What the task asks — Please continue the sermon on Job below from its last sentence.

F. Jeffrey Van Orden-Pastor

God Cannot be Boxed                        Job 19: 23-27                   November 11, 2007

The story of Job is not only one of the greatest stories in the Bible, it is one of the greatest stories in all of literature. You know the gist of it, I'm sure.

Job is the greatest man in his town. He is also a good guy. The kind of person we would want to know. When we first meet him, he has everything: God has blessed him with wealth, a wonderful, large family, lots of camels and such, plenty to eat and drink. Life is good.

And our friend Job is also a religious man. A pious man. A generous man. He gives thanks to God for everything he has. He goes to the temple every day and makes sacrifices on behalf of his children, just in case they may have sinned.

But then, without warning, everything changes. God turns on Job. God takes away Job's wealth, his family, even his health. This man who had everything now finds himself with nothing. Broken, covered with sores, lying in the heap of ashes his former life had become.

Why, we have to ask, does all this happen to such a good and faithful man? Why did God allow this to happen? Well, according to the writer of this Biblical account, all of these things happen in order to find out if Job is a just another fair-weather believer. To find out if Job worships God only when things are going well, only to keep God on his side.

The text we read a few minutes ago gives us the answer to God's question.

Even after Job loses everything and cries out to God at the top of his voice, again and again, about the unfairness of it all, even after his wife had advises him to curse God and die, even after his three friends try to comfort him with superficial answers that do nothing for him, Job manages to utter the wonderful, now familiar words; the words that have been set to music on countless occasions: "I know that my Redeemer lives, and that at the last God will stand upon the earth."

Clearly, Job's faith, expressed so beautifully and poetically in the midst of unbearable suffering and pain, is an example for every one of us. An example that has, correctly, caused us to make this man Job a metaphor for faith and endurance.

But this expression of faith is only part of the message of this story.

If we look a bit more closely, we see that Job made a critical mistake. He made a mistake that has been made over and over again throughout human history, and a mistake that you and I can easily make as well. His understanding of what God was about was flawed.

Job, you see, thought he knew what God was all about. He thought he knew the truth about God. He thought that so long as you did what was right and believed what was right, everything would fall in place for you. He figured, like most people do, that if he did good deeds and went through all the correct motions and ordered his life just the right way, God would look with favor on him and reward him with success.

Record set —
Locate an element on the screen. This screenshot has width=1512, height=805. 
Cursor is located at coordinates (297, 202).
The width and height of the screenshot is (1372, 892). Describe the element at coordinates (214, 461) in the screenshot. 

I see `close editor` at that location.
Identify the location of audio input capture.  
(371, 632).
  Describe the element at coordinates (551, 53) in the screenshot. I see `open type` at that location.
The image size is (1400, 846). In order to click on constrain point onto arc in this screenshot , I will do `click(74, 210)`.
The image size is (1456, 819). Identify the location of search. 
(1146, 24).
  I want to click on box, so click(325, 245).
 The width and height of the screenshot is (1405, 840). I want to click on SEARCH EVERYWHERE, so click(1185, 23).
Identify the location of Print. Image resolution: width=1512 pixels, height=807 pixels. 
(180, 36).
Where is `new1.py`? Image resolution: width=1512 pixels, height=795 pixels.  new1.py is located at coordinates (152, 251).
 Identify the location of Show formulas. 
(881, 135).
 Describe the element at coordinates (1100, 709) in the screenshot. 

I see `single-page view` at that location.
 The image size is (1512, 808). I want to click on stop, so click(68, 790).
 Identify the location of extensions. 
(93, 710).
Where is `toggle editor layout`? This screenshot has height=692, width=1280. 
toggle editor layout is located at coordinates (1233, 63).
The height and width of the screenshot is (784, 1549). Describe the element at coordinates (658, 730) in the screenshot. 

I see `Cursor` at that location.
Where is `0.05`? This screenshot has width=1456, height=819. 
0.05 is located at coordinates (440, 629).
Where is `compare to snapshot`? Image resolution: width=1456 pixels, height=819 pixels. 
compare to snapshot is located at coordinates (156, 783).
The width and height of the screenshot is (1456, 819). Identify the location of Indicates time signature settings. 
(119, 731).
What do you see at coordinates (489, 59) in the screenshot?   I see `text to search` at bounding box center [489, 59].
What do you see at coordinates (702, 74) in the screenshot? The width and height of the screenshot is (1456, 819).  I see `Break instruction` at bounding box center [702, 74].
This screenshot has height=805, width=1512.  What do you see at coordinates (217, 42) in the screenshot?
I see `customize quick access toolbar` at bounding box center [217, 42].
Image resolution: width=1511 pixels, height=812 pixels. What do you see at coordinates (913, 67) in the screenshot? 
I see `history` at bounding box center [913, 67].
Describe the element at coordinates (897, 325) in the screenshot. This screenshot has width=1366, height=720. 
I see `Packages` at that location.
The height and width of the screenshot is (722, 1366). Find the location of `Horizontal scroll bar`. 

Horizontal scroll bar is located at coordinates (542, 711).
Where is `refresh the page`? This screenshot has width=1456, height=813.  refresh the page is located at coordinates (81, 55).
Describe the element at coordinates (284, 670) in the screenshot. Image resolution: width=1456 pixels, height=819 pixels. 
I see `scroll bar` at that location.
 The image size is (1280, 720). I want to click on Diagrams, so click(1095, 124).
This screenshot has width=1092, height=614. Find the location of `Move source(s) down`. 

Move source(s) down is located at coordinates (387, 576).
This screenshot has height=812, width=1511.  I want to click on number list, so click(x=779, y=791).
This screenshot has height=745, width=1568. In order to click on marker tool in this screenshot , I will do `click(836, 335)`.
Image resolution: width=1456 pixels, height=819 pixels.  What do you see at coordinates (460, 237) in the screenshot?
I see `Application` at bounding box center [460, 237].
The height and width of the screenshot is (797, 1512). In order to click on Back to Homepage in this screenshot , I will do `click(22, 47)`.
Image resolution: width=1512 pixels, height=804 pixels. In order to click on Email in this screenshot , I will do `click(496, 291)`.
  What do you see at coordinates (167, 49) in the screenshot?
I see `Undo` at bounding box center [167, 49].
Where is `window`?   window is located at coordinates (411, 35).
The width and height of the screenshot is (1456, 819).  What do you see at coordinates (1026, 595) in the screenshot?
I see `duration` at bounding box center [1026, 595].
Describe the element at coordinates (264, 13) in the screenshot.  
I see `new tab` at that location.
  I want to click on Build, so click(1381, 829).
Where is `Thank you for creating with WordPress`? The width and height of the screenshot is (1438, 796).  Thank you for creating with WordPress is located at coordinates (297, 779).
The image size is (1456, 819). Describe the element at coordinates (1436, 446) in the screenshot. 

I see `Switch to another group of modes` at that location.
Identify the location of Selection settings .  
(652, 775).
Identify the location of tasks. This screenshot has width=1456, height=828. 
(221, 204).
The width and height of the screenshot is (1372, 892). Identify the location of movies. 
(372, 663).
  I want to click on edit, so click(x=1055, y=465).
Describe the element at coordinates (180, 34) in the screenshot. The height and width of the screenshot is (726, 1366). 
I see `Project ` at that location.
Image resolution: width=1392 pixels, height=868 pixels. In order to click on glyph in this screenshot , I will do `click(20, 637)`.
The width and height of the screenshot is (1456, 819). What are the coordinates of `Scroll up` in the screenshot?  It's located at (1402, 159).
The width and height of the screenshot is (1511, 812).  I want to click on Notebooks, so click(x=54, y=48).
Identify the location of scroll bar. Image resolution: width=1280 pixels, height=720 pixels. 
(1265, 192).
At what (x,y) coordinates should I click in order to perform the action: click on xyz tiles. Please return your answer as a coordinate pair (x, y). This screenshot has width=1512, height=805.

Expected output —
Job, like so many others, tried to approach God with what one scholar so aptly calls a "let's make a deal" attitude. He said "look, God, I won't cheat or lie or break any of your laws; I will even make sacrifices for you and do even more than you ask. You just need to live up to your part of the bargain."

And Job learns - the hard way, as it turns out - that God doesn't work that way. He learns that God does not operate a universe where you always get what you deserve.

Fortunately, Job eventually gets it right. He shakes his fist and fires question after question - angry ones - at God, and then, in the midst of his suffering, he cries out the affirmation that his redeemer lives. In the midst of his suffering, he finally surrenders his logical, if-I-do-this-then-God-will-do-that view of the world, and despite his suffering, he manages to hold on to his faith.

In the end, as you probably remember, Job does indeed get his life back. As one author puts it, tongue in cheek: "You know what happens when you play a country-western song backwards: you get your dog back, you get your truck back, you get your wife back-everything returns back to where it started from."

And so it happens to Job.

But before Job gets his life back, he stands face to face with God, who shows up while Job is still sitting on his ash heap, and reveals - for Job and for us - the central point of this story.

The God who shows up to confront Job does not come to bargain with him, nor for that matter does God come to console him. No, God comes so that Job can learn, in no uncertain terms, that any effort to put God in a box is doomed.

"Can you make an elephant, Job?" God asks. "A whale? A gnat, for that matter? Where were you when I laid the foundation of the earth? When you can answer those questions, come back and we can talk."

Instead of answering Job's questions, God touches Job by being present. "Here I am, Job," God says, "face to face."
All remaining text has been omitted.